▶ _Exercise brief_:
Copy the records below exactly, from the line containing "This screenshot has width=588, height=305." through the last line, and leave out every picture.
::::
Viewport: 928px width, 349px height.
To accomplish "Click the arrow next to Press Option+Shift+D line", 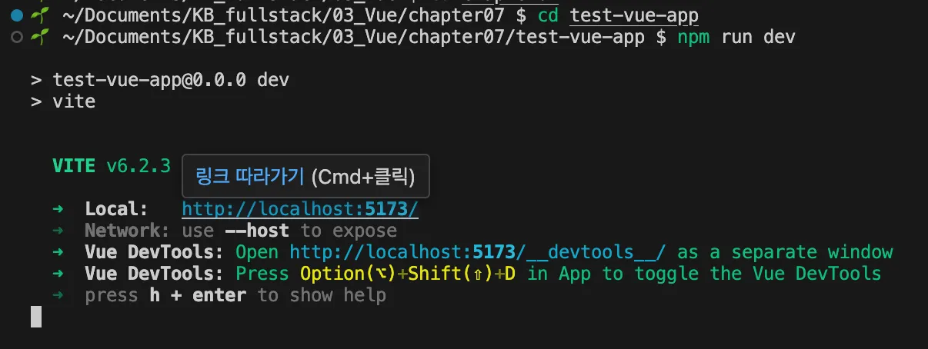I will [58, 274].
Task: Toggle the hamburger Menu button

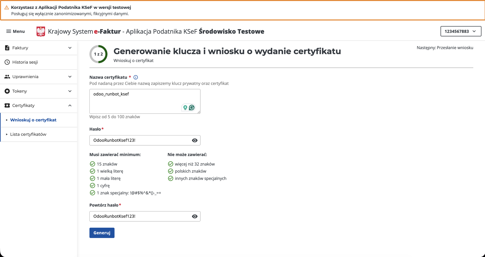Action: tap(15, 31)
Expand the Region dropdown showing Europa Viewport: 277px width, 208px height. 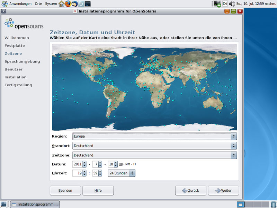coord(154,136)

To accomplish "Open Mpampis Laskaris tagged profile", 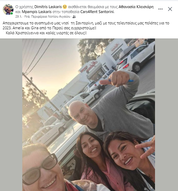I will [36, 12].
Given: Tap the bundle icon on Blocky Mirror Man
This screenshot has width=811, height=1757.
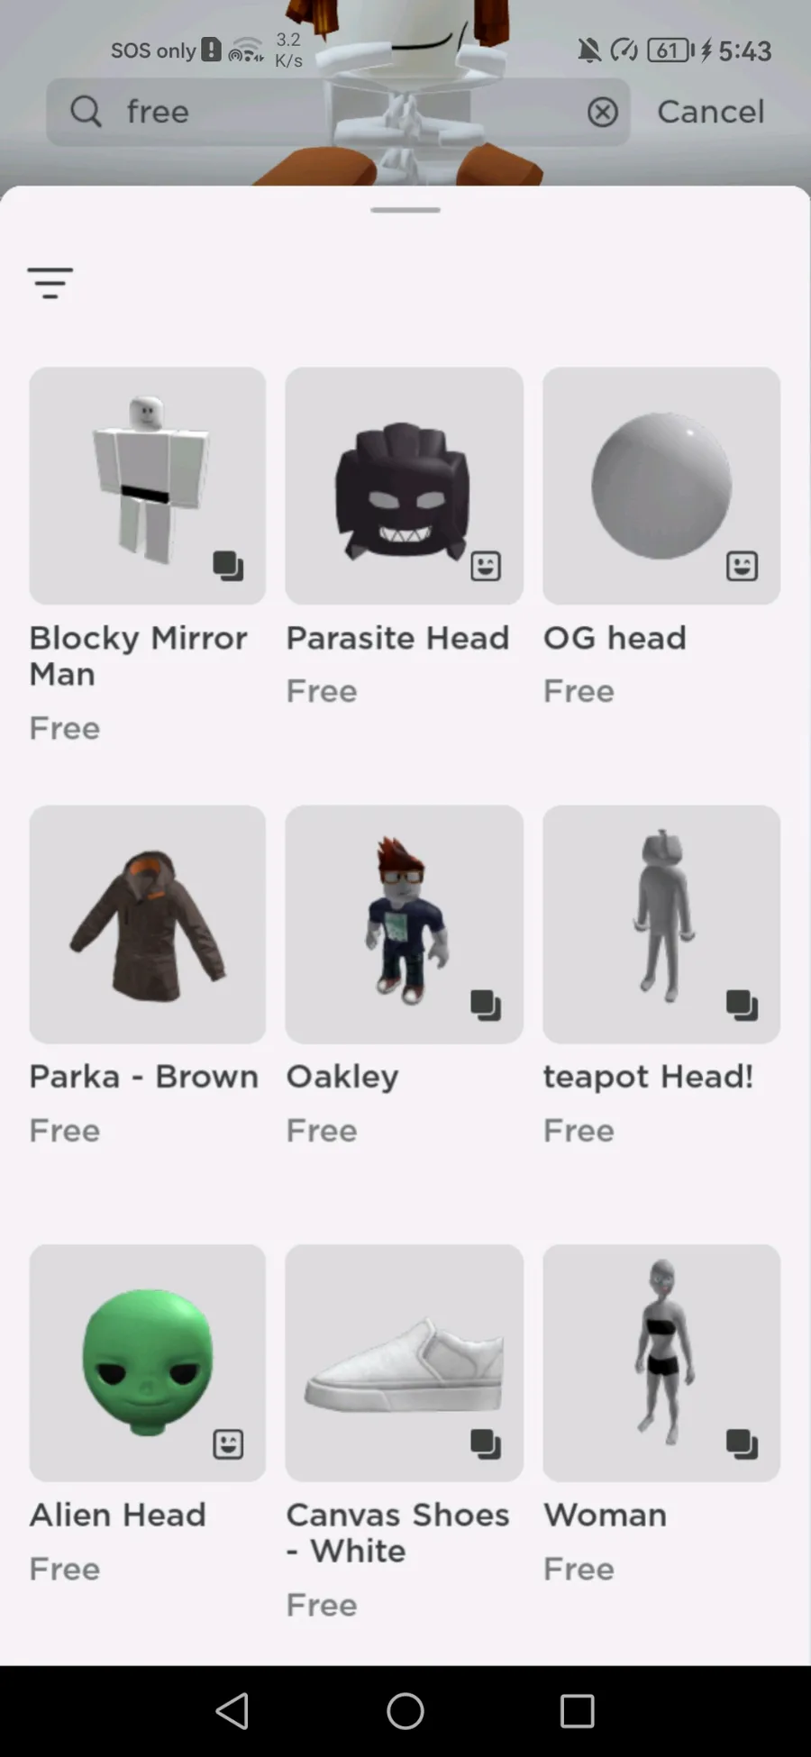Looking at the screenshot, I should (x=228, y=566).
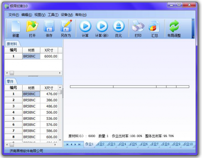Open the 工具(T) menu

pos(53,15)

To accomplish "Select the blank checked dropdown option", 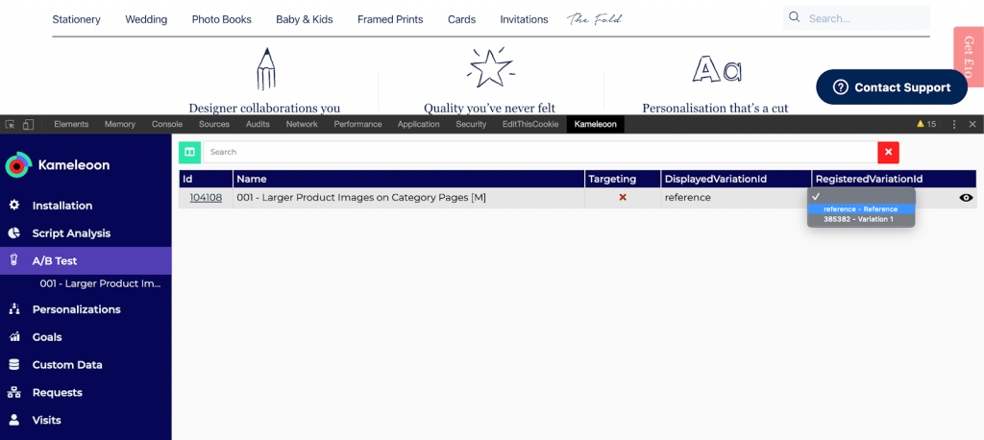I will pos(860,196).
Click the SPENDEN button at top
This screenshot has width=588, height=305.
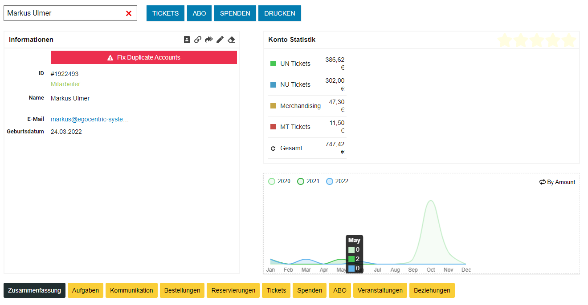(x=235, y=13)
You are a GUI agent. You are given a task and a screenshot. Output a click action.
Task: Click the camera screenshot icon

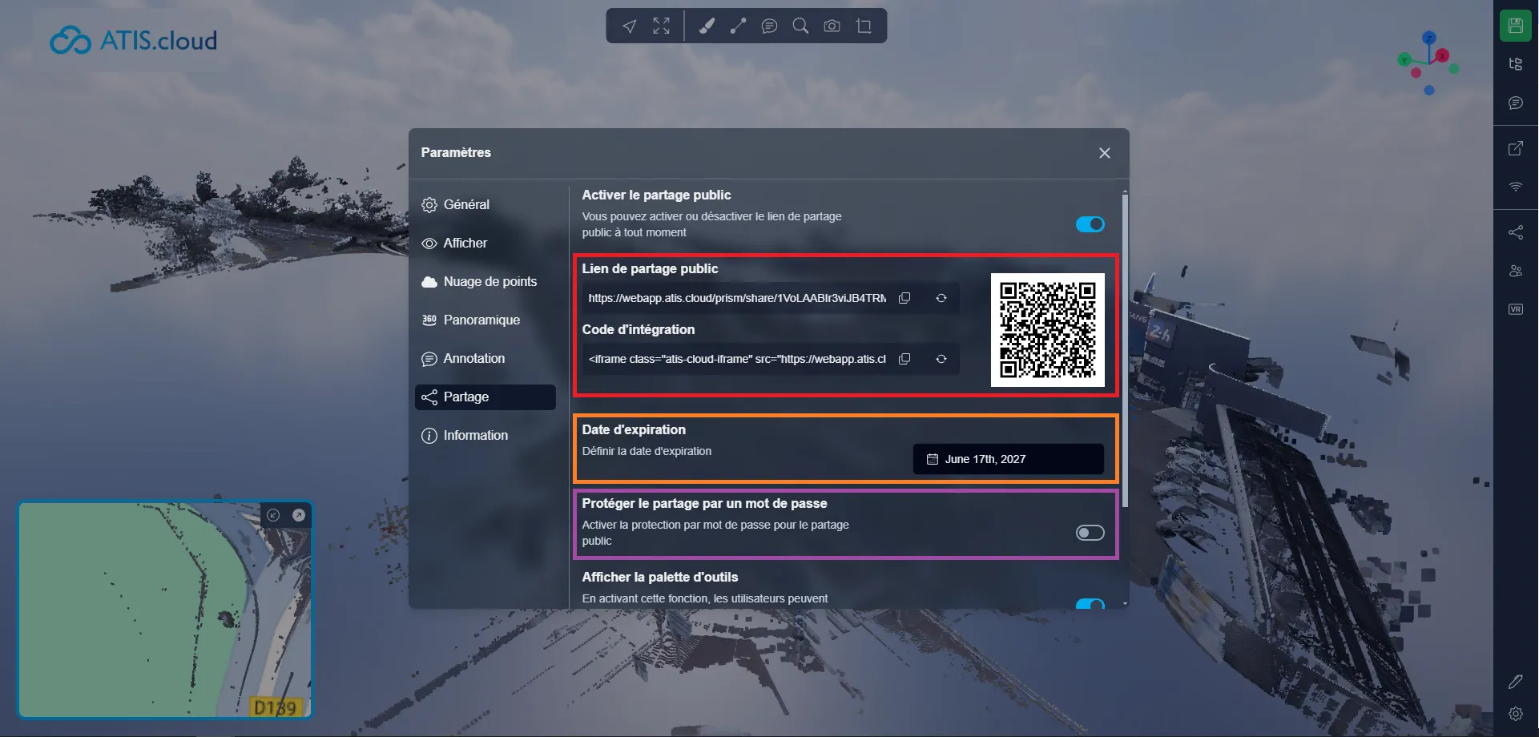point(832,26)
::::
▶ _Response to this exercise_:
This screenshot has width=588, height=305.
(x=235, y=13)
You are a GUI agent. You are given a task and a screenshot. Output a click action.
Task: Click the camera screenshot icon

point(832,26)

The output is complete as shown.